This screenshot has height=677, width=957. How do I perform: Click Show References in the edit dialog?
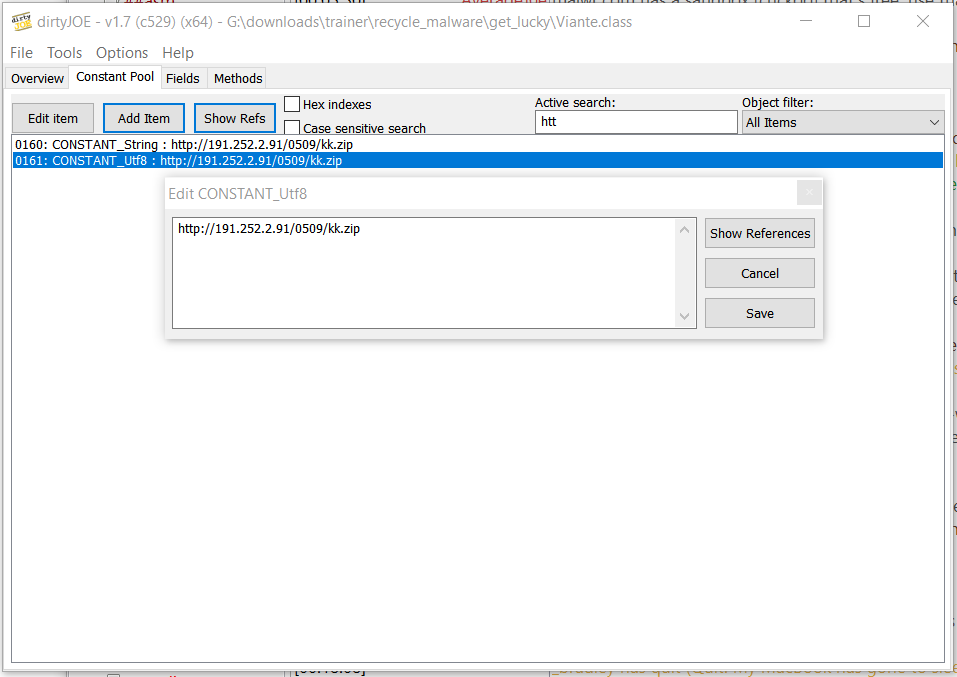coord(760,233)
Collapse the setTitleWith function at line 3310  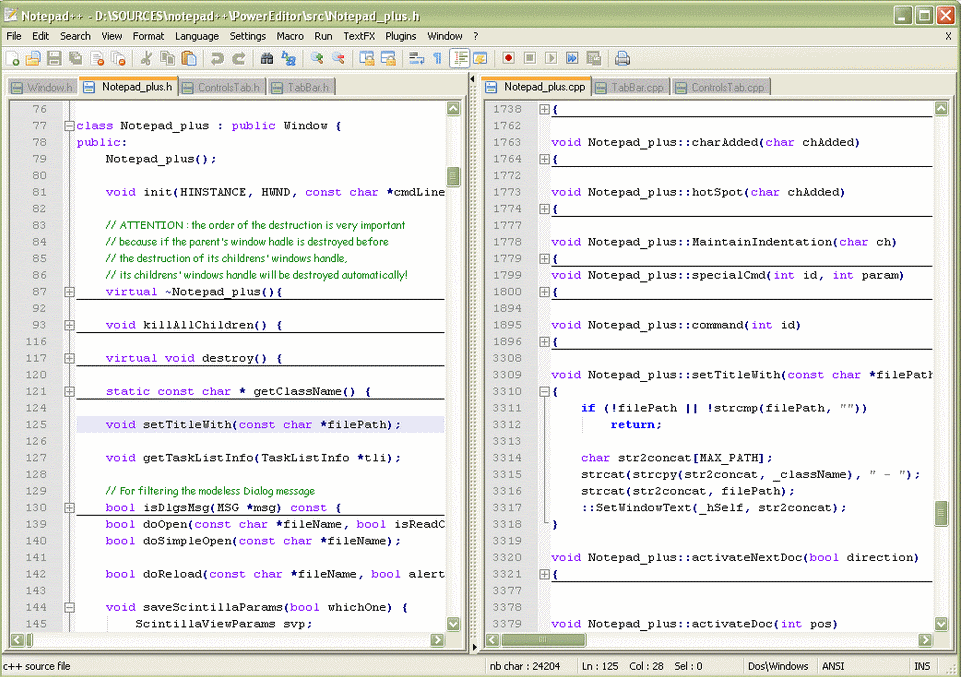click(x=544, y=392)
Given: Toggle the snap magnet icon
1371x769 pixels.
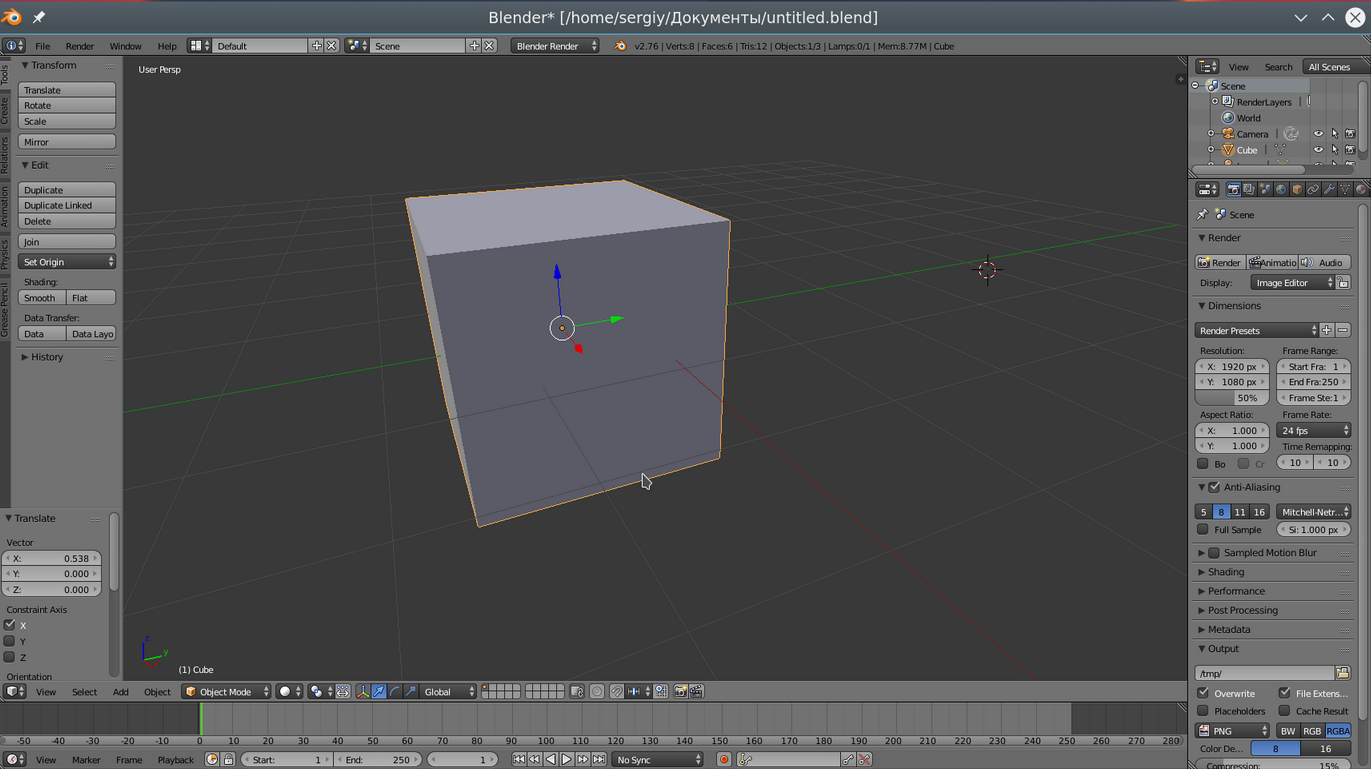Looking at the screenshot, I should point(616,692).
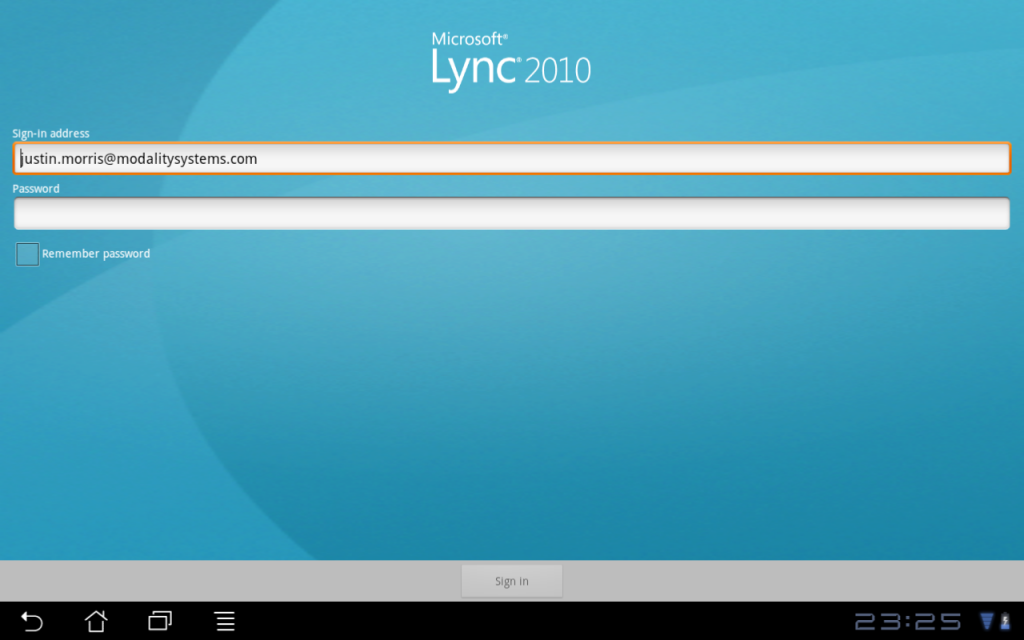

────

Exercise instructions: Please set down the lines from the one with "Given: Toggle the snap magnet icon" to the end of the entries above, exactly as they are, and drop every picture.

Output of the task:
Given: Toggle the snap magnet icon
1371x769 pixels.
Looking at the screenshot, I should point(616,692).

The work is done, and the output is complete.